RétrospectivePublished on 24.02.2026
Colloque international hybride « Approches contextuelles de l’interprétation spirituelle de l’Écriture »
50 participant·e·s issu·e·s de six pays et de nombreuses provenances chrétiennes se sont réuni·e·s lors du colloque international hybride intitulé « Approches contextuelles de l’interprétation spirituelle de l’Écriture », qui s’est tenu les 13 et 14 février à l’Université de Fribourg.
Cette rencontre s’inscrit dans le cadre d’un projet de recherche bilatéral consacré au dialogue entre l’interprétation spirituelle et l’exégèse historico-critique de l’Écriture. Le projet est porté par trois chercheurs en Allemagne ainsi que par la professeure Gudrun Nassauer de notre faculté. Outre Gudrun Nassauer, notre faculté était représentée par les collègues Talitha Cooreman-Guittin, Isabelle Jonveaux, Sr. Emmanuelle Borchardt et Gregor Emmenegger, intervenants lors du colloque.

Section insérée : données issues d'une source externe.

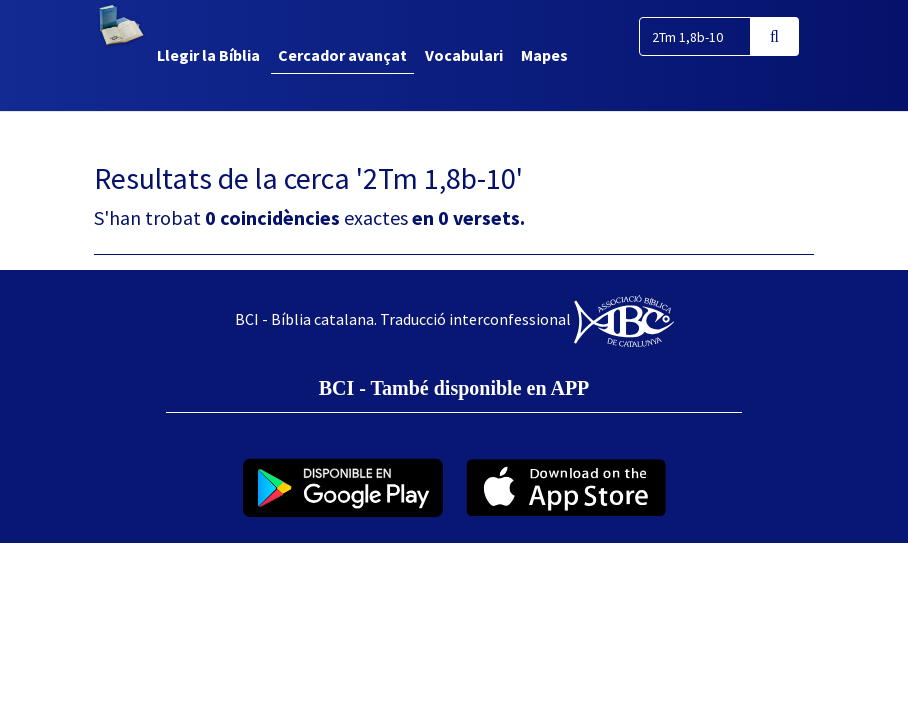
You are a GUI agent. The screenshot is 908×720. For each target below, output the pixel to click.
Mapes (544, 55)
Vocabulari (464, 55)
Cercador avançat (342, 55)
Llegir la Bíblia (208, 55)
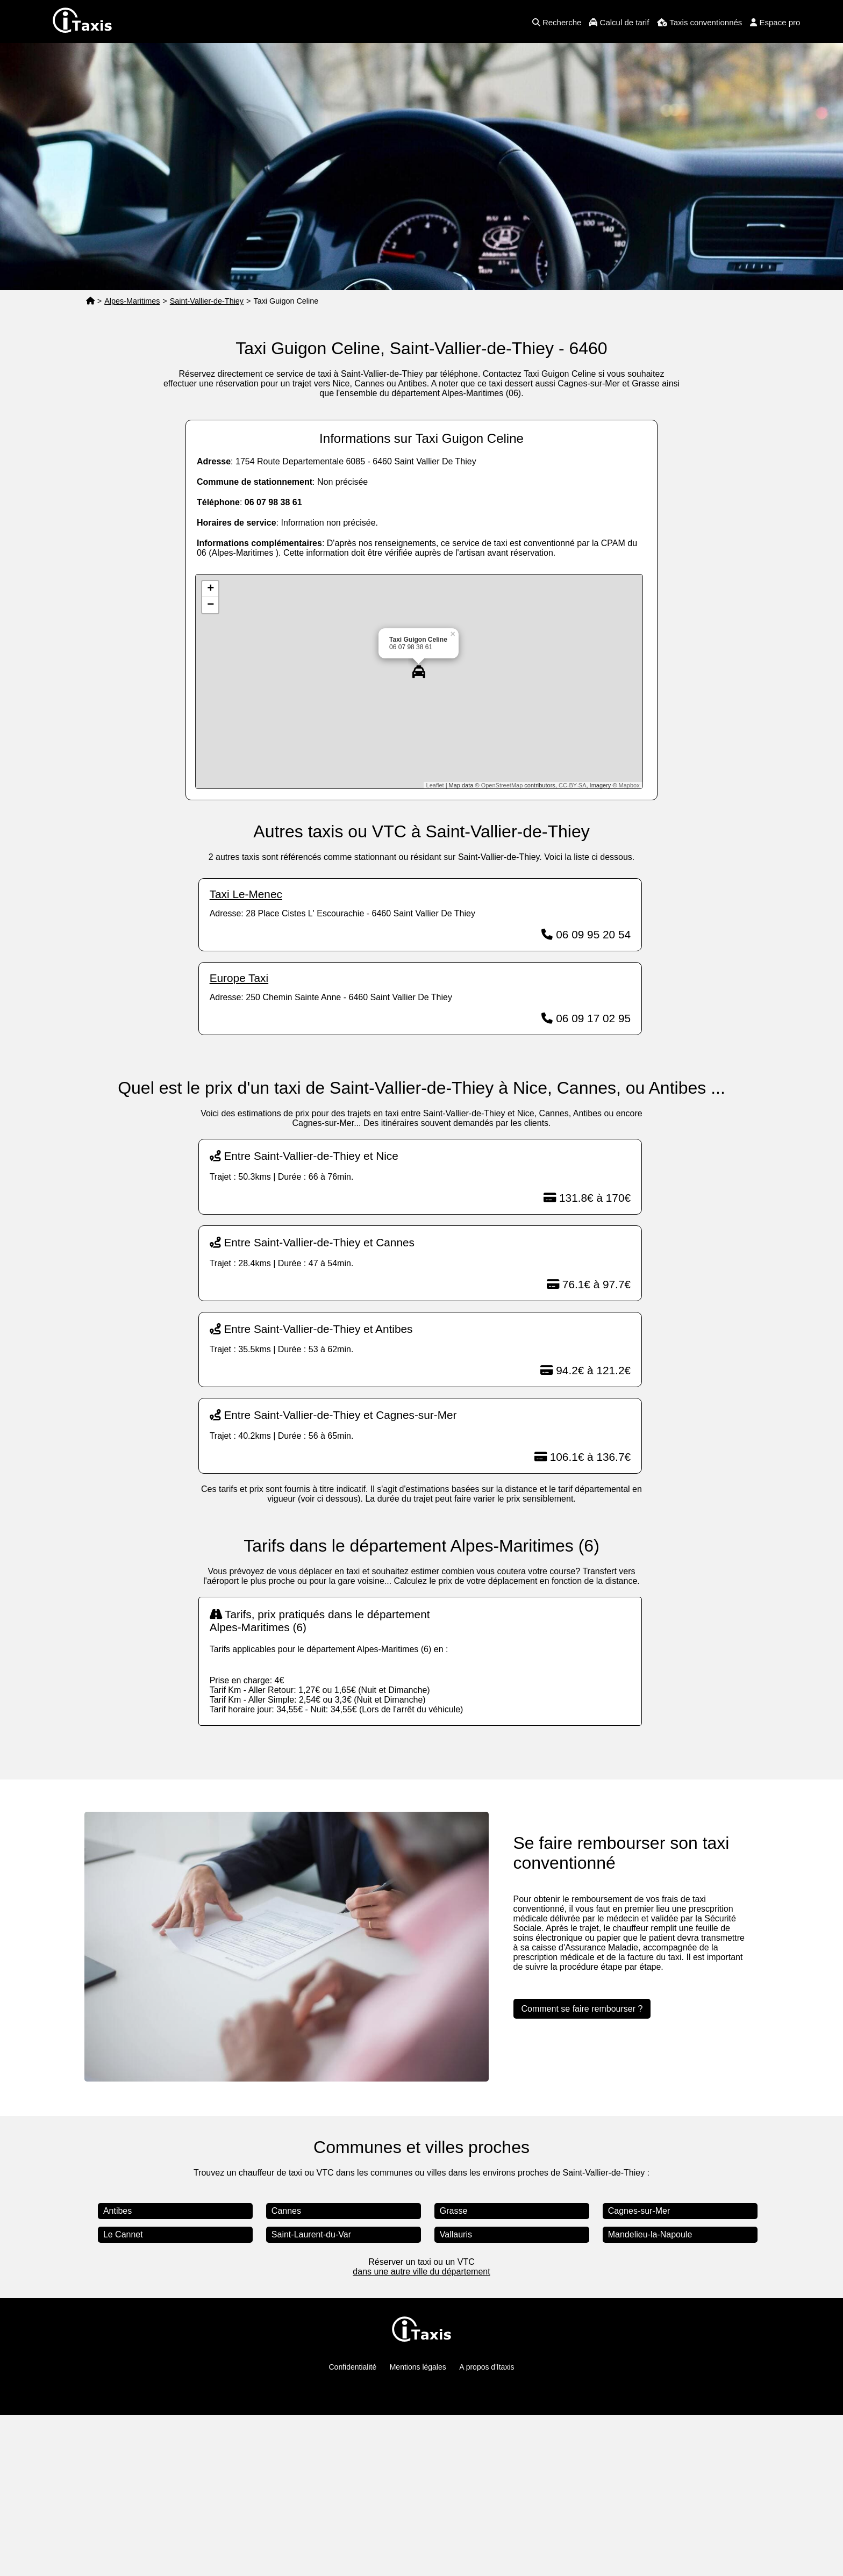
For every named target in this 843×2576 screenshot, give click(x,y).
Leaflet (435, 785)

L’interprétation de l’Écriture ne se déroule jamais dans un vide abstrait. La personne qui interprète — sa biographie personnelle, son expérience, sa culture, ses sensibilités — détermine de manière décisive ce qui est mis en lumière et exprimé dans l’interprétation. Dans ce sens, l’interprétation spirituelle de l’Écriture peut être comprise comme une double médiation : la Parole de Dieu, transmise dans la parole humaine des textes bibliques, est à son tour médiatisée dans et par les contextes des interprètes ; ces contextes les façonnent tout en étant façonnés par eux.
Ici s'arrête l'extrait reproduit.